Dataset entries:
-------------------------

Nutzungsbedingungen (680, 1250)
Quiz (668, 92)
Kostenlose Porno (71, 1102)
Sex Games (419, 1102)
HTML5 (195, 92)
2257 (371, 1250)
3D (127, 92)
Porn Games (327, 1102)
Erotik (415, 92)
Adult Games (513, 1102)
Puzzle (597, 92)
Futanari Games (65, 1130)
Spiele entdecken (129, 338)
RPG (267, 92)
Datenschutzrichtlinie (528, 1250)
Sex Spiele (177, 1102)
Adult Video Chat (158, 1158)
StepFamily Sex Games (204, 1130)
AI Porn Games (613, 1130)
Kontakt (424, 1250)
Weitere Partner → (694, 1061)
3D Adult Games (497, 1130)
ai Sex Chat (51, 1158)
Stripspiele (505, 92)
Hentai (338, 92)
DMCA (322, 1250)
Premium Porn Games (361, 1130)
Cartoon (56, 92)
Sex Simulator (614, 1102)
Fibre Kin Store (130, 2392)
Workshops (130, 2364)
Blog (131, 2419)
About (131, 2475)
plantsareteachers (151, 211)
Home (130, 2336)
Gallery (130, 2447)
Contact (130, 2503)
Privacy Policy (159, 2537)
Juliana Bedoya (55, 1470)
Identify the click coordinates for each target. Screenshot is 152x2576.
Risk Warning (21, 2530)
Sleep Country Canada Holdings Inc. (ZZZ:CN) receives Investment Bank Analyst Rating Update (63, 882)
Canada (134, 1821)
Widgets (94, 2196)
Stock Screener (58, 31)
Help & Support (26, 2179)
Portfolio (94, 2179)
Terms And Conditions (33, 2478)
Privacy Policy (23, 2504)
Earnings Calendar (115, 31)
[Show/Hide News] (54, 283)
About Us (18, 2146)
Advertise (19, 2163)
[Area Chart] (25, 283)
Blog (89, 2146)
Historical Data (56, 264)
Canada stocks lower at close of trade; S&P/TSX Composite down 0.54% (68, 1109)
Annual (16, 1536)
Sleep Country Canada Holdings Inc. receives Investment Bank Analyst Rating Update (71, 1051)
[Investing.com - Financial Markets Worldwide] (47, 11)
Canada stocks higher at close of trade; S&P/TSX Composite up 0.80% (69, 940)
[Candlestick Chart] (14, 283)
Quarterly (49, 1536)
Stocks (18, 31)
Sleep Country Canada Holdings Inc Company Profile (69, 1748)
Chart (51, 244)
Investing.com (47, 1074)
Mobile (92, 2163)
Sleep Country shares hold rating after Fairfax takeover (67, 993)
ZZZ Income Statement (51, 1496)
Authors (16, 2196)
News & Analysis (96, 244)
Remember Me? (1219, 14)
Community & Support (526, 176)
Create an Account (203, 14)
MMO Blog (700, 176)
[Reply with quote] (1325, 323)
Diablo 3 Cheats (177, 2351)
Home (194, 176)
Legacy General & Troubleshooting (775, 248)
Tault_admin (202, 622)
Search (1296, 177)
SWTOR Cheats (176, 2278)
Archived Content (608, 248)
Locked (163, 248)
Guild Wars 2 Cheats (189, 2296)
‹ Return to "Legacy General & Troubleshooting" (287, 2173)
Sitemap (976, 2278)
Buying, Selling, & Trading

-------------------------

§ GOAL OF THE EXERCISE:
What do the lines above say from the one containing "Privacy Policy (23, 2504)" down to the one containing "Sleep Country Canada Holdings Inc Company"? Return them exactly, both end lines included, and only them.

§ RESPONSE TO THE TASK:
Privacy Policy (23, 2504)
Earnings Calendar (115, 31)
[Show/Hide News] (54, 283)
About Us (18, 2146)
Advertise (19, 2163)
[Area Chart] (25, 283)
Blog (89, 2146)
Historical Data (56, 264)
Canada stocks lower at close of trade; S&P/TSX Composite down 0.54% (68, 1109)
Annual (16, 1536)
Sleep Country Canada Holdings Inc. receives Investment Bank Analyst Rating Update (71, 1051)
[Investing.com - Financial Markets Worldwide] (47, 11)
Canada stocks higher at close of trade; S&P/TSX Composite up 0.80% (69, 940)
[Candlestick Chart] (14, 283)
Quarterly (49, 1536)
Stocks (18, 31)
Sleep Country Canada Holdings Inc Company Profile (69, 1748)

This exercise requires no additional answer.